Twenty States Sue HHS Over Downsizing, Layoffs

In response to the White House downsizing the federal government, the Department of Health and Homeland Security (HHS) is being sued by 20 Attorney Generals for the alleged negative effects this effort has produced in US health.
Leading the lawsuit is New York Attorney General Letitia James. The plaintiff states are Arizona, California, Colorado, Connecticut, Delaware, Hawaii, Illinois, Maine, Michigan, Maryland, Minnesota, New Jersey, New Mexico, Oregon, Rhode Island, Vermont, Washington, and Wisconsin. The District of Columbia is also involved in the suit as a plaintiff.
The plaintiffs find the shrinking of 13 HHS agencies from 28 to 15 and the laying off of nearly 20,000 employees detrimental to domestic health. They claim that HHS Secretary Robert F. Kennedy Jr. is preventing the department from operating on a basic level in order to achieve “Make America Healthy Again” goals:
“In its first three months, Secretary Kennedy and this administration deprived HHS of the resources necessary to do its job. Their plan escalated significantly on March 27, 2025, when HHS announced it would send termination notices to 10,000 HHS employees and shutter dozens of agencies…” the plaintiffs claimed in the introduction of the lawsuit.

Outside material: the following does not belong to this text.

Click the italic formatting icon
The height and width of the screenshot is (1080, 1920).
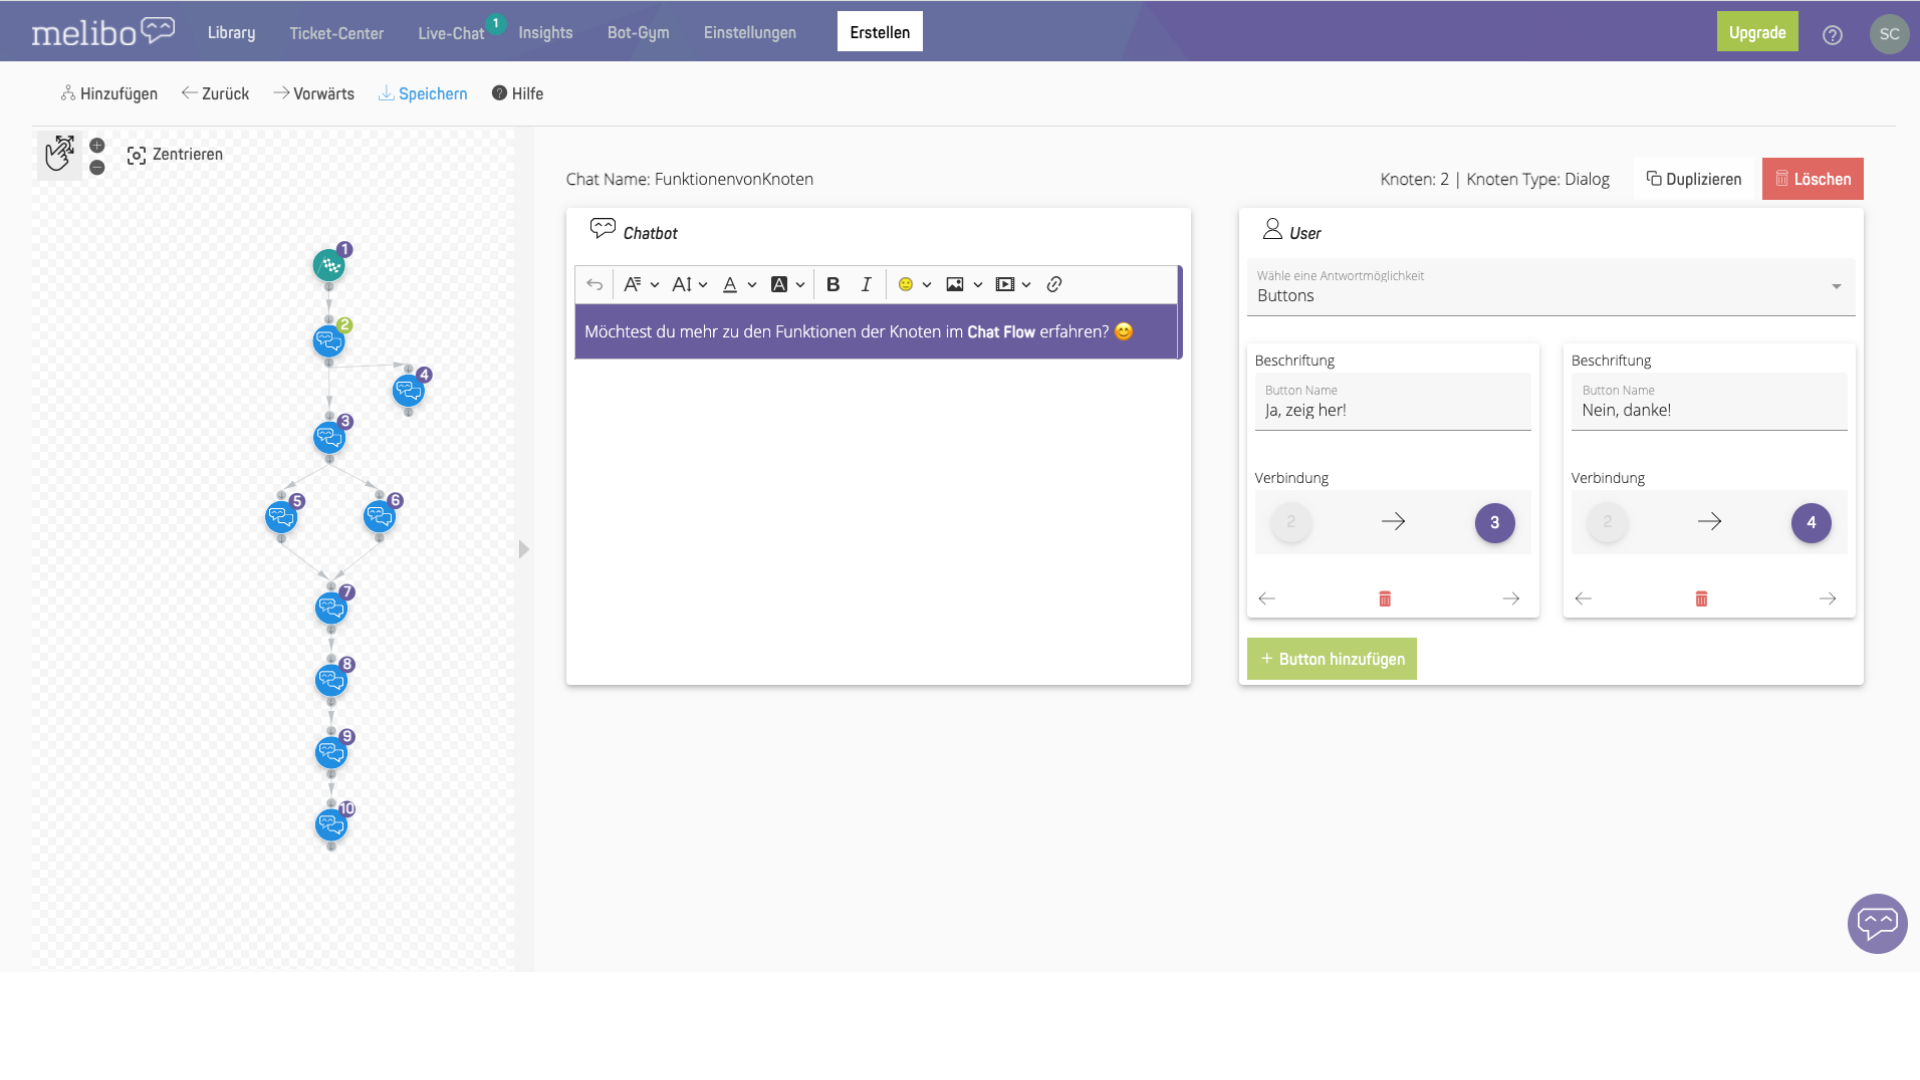click(x=865, y=284)

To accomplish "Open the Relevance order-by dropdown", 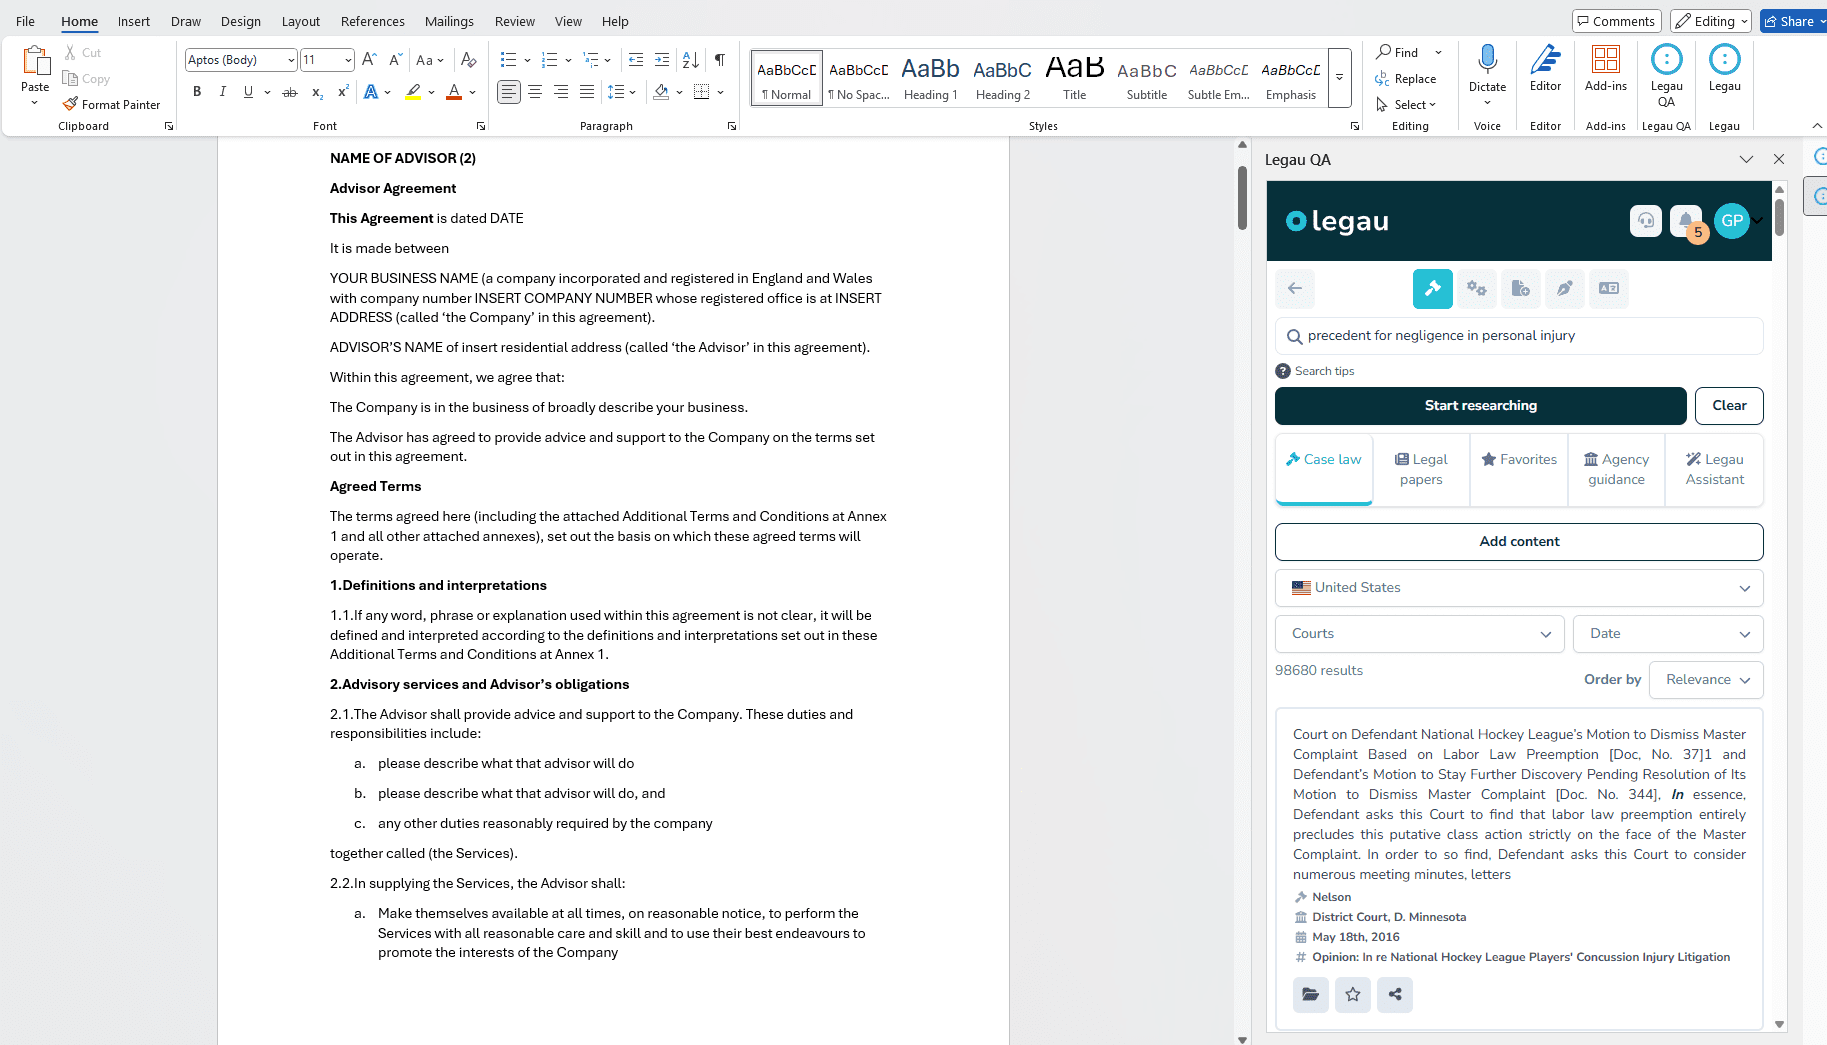I will point(1705,680).
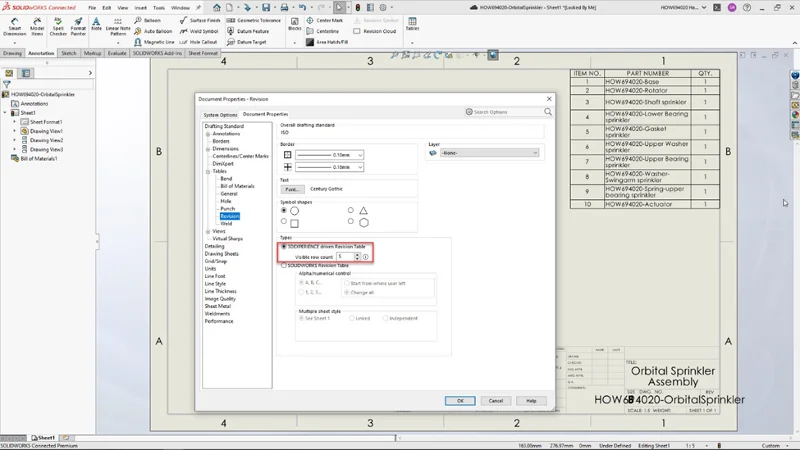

Further in the introduction, the plaintiffs addressed the alleged consequences of the HHS’s current departmental agenda:
“The terminations and reorganizations happened quickly, but the consequences are severe, complicated, and potentially irreversible. Plaintiff States are already suffering consequences of these terminations and reorganizations.”
NY Attorney General Letitia James made a statement Monday regarding the lawsuit, claiming Secretary Kennedy’s aim of “making America healthy” is not being achieved through shrinking the HHS:
“This administration is not streamlining the federal government; they are sabotaging it,” James stated. “When you fire the scientists who research infectious diseases, silence the doctors who care for pregnant people, and shut down the programs that help firefighters and miners breathe or children thrive, you are not making America healthy — you are putting countless lives at risk.”
In response to the suit’s claims, an HHS spokesperson told CBS News that the department “remains confident that the process will withstand legal scrutiny. We are following the law, period. Every step taken has been deliberate, collaborative, and consistent with federal personnel policy and civil service protections.”